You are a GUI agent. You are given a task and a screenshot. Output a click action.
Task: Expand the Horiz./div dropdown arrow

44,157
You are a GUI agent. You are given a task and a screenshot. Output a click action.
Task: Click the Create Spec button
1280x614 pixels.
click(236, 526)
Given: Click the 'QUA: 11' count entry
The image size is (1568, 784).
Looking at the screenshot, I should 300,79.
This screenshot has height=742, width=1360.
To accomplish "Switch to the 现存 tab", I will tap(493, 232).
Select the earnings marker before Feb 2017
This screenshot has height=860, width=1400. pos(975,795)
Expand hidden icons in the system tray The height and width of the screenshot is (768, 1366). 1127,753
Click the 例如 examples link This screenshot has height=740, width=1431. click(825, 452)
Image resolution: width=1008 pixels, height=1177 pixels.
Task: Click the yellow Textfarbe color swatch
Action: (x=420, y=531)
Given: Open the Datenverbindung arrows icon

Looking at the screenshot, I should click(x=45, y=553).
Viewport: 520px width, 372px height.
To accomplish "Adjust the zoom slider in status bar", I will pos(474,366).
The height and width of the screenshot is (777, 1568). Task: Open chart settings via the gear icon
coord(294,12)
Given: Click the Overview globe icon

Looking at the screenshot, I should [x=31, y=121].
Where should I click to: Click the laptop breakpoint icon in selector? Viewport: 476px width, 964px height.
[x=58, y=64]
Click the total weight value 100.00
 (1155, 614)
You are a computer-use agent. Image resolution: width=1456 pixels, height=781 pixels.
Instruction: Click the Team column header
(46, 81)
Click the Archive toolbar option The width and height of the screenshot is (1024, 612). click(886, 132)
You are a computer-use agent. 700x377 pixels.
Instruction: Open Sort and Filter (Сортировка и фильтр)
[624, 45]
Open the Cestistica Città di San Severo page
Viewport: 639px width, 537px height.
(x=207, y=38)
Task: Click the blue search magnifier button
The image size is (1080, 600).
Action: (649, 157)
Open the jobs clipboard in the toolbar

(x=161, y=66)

**EXERCISE PROMPT**
Your answer should be the lines above, from the line containing "Task: Click the Create Spec button" up to and including the line containing "This screenshot has height=742, width=1360.", reproduced exactly and with nothing else.

**FINISHED TASK**
Task: Click the Create Spec button
1280x614 pixels.
click(236, 526)
Given: Click the 'QUA: 11' count entry
The image size is (1568, 784).
Looking at the screenshot, I should 300,79.
This screenshot has height=742, width=1360.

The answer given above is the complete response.